Recommended attributes/properties:
name:(str) A label for the dataset.
description:(str) Text description.
file_origin:(str) Filesystem path or URL of the original data file.
t_start:(quantity scalar, numpy scalar, or float) Time at which SpikeTrain began. This will be converted to the same units as times. Default: 0.0 seconds.
waveforms:(quantity array 3D (spike, channel_index, time)) The waveforms of each spike.
sampling_rate:(quantity scalar) Number of samples per unit time for the waveforms.
left_sweep:(quantity array 1D) Time from the beginning of the waveform to the trigger time of the spike.
sort:(bool) If True, the spike train will be sorted by time.
Optional attributes/properties:
dtype:(numpy dtype or str) Override the dtype of the signal array.
copy:(bool) Whether to copy the times array. True by default. Must be True when you request a change of units or dtype.

Note: Any other additional arguments are assumed to be user-specific metadata and stored in annotations.
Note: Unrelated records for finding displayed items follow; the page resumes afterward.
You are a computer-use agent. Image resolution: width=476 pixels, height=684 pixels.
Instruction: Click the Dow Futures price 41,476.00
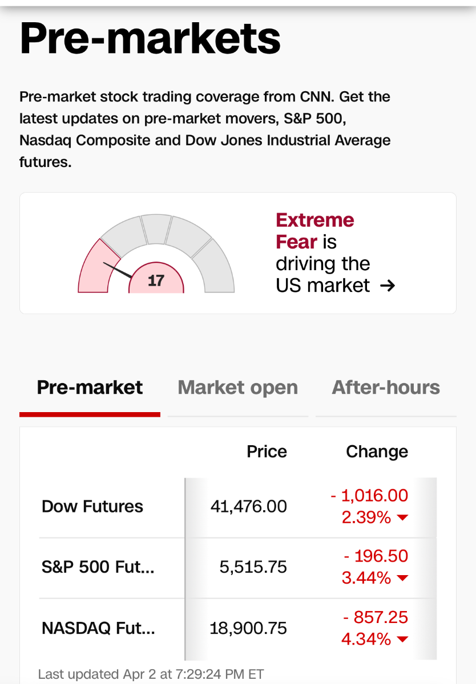click(x=248, y=506)
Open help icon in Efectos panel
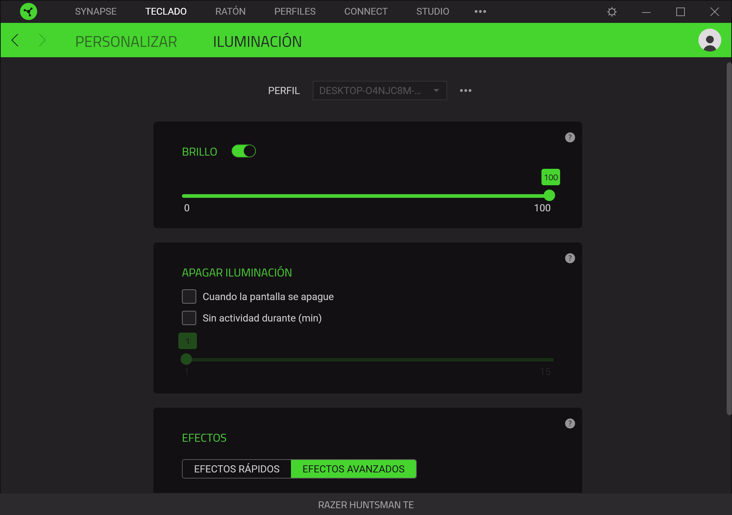Image resolution: width=732 pixels, height=515 pixels. pos(570,423)
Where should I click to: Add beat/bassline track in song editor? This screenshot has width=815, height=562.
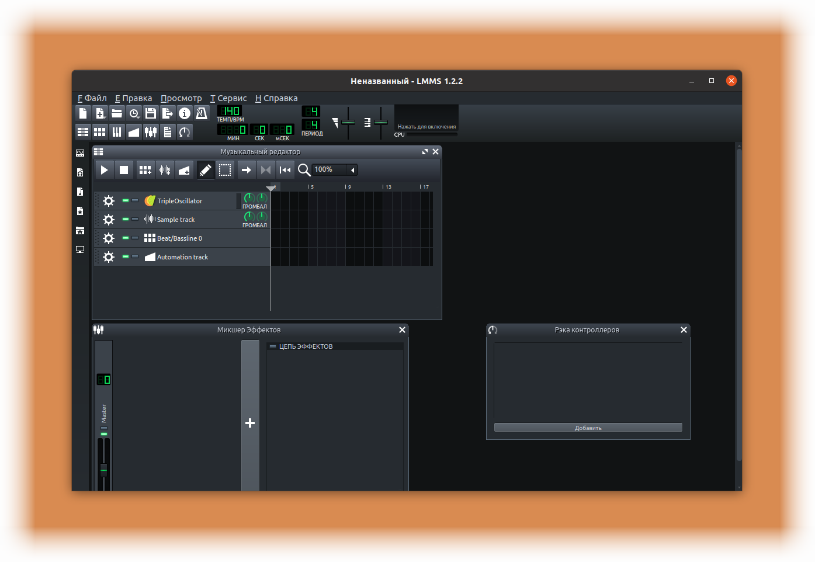point(145,170)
Properties available on this object:
sampling_period:
 (quantity scalar) Interval between two samples. (1/sampling_rate)
duration:(quantity scalar) Duration over which spikes can occur, read-only. (t_stop - t_start)
spike_duration:(quantity scalar) Duration of a waveform, read-only. (waveform.shape[2] * sampling_period)
right_sweep:(quantity scalar) Time from the trigger times of the spikes to the end of the waveforms, read-only. (left_sweep + spike_duration)
times:(quantity array 1D) Returns the SpikeTrain as a quantity array.
Slicing:
SpikeTrain objects can be sliced. When this occurs, a new SpikeTrain (actually a view) is returned, with the same metadata, except that waveforms is also sliced in the same way (along dimension 0). Note that t_start and t_stop are not changed automatically, although you can still manually change them.